A conversation between

Natascia Rouchota and Elisabetta Longari

 

EL Which series of work was Antonio working on when youmet him?

NR He was working on the Quantità; Quantità on canvas in vinyl colour, Quantità on sheets of polyethylene in ink and Quantità on paper in tempera and acrylics.

 EL When was this exactly?

NR It was late 1987.

 EL On first impression, did you like what he was doing? Orwas it ‘difficult’ for someone who, as I imagine you were, was not a part of the contemporary art world?

NR I had received a classic education in Florence. My knowledge of contemporary art went no further than Lucio Fontana and Piero Manzoni; there was just a blank after that. When people spoke to me of Antonio as the ‘dot painter’. I imagined him to be a loony old man in his fifties doing weird things. Then when I got to his studio and saw these small Quantità of colour on canvas and paper spread around the room, or waiting to be titled and archived, or completely ready, I found myself in a world that was so exciting that I asked him to sell me one of his pieces.

 EL Another point that I’m keen to clear up during this conversation, and which your description of colour just now brought to mind, is the rlationship between Scaccabarozzi and Calderara. Do you know anything about it? What relationship was there between these two painters who belonged to two different generations but whose paths of research seemed, at intervals and in some ways, to be really quite close?

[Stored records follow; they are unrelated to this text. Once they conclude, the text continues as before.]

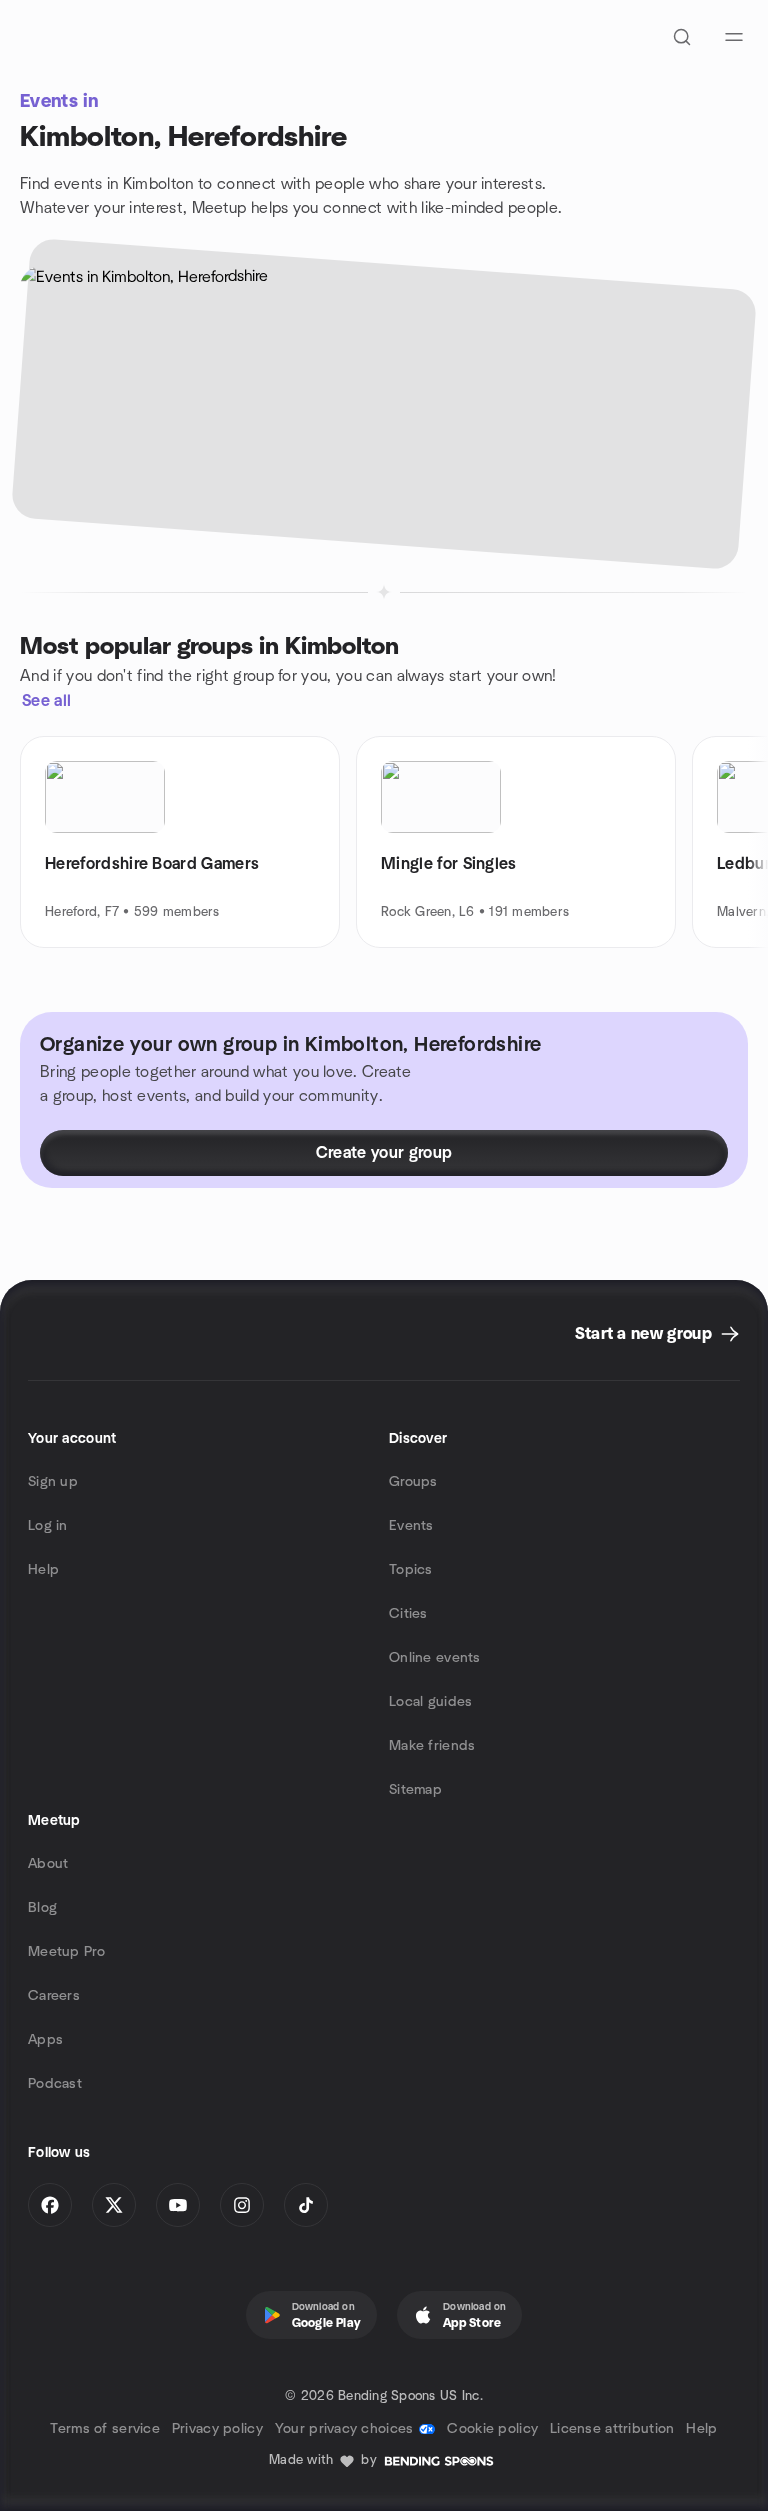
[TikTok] (306, 2205)
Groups (413, 1482)
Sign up (53, 1482)
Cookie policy (492, 2429)
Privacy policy (217, 2429)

NR The first sign of a relationship between Antonio and Calderara was the poster for an exhibition of Antonio Calderara’s collection in Vacciago, stuck on his old white wardrobe.  It was a sheet that listed all the names of the artists, and it was the first thing that you noticed upon entering Antonio’s studio. Since everything, for us certainly and especially for Antonio, has a precise raison d’être, there must have been a reason for it being there and not somewhere EL se. The fact that you saw this poster as soon as you entered meant something, it bore witness to a happy, non-conflicting relationship of great respect, where Antonio Scaccabarozzi, and his work, felt completely understood and embraced by an authority on art of the period.

 EL It is characteristic of great artists to often have an intuition for and special generosity towards young talents… Lucio Fontana was also able to recognise the value of much work that was sometimes still in the ‘fledgling’ stages, supporting its development by purchasing several pieces. When talking to artists who were around Milan in those years, I often discover that Fontana was the first to purchase from them.

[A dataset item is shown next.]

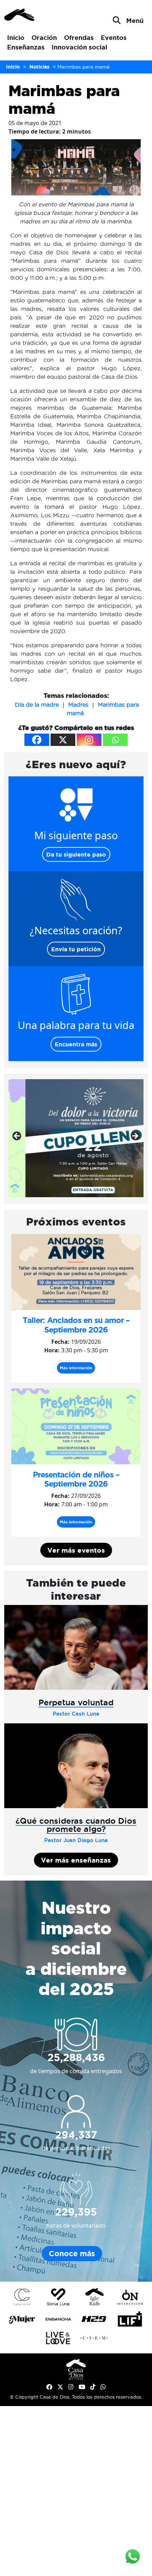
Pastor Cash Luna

NR Antonio also conveyed a feeling of happiness that derived from this relationship, not just because it was thanks to Calderara that he was introduced into certain circles in Germany, Holland and Belgium, but especially because it happened in a climate of such affectionate serenity.

 EL Antonio kept a ledger in which he methodically noted all the technical information, materials, dimensions, dates and news relating to the creation and location of every piece he made; a very useful tool that enabled a mapping of his work in order to build the most precise and complete archive possible.  It is a commendable job, which you recently undertook with the support of the P420 Gallery from Bologna. That ledger is certainly crammed with crucial information, are there by chance any more personal observations? Some of Antonio’s texts have been published here and there which are truly illuminating in terms of understanding his work, the mental state and perceptive reality from which his research derives. Are these mixed in with precise ‘book-keeping’ details or are they in other separate notebooks? Are there many notebooks with thoughts and perhaps even drawings, perhaps of a mixed nature?

NR Antonio only wrote about his work when it had already been created and completed, it was as though he wanted to theorise about it with a posteriori. He was not in the habit of making notes beforehand. Not words but small drawings, sketches… so yes, there are various visual notes. The best find from among these materials, words, sketches and notes, are the exhibition designs, which are very interesting. He designed them on a small scale, without the help of a computer obviously, as there were none at the time, with precise colours; he reproduced the whole environment …

 EL  From what I understand these were not three-dimensional maquettes but two-dimensional designs from many different perspectives, in the style of a ‘true painter, is that correct?

NR Yes, they were all on the surface plane of the paper. And it was only after the work had been created, exhibited and even sold, that he felt the need to write about it, almost as if he had to explain to himself what he had made. Another very curious thing was his notes on the titles. The titles were already strange, hence us collecting some of them in a precious book1, and he often added a comment, which was not however part of the title. For example: “This is not yellow”, or, “Perhaps I should look at this again… but who knows when? As soon as I can”. He talked to himself constantly… in fact he often spoke of himself in the third person, he used to say things like: “This is Antonio’s glass”, I don’t remember ever hearing him say “This is mine”. He also hardly ever used the first-person pronoun; he used to ask “Is there something for Antonio?” Similarly he wrote about his work with a sort of detachment, as though he was talking about somebody EL se… it was really very curious.
Yes, there are lot of information in the ledger, he was very pernickety so he made a note of the names and addresses of all the people who bought his work… that book also showed me that in his last two years he destroyed a lot of his work…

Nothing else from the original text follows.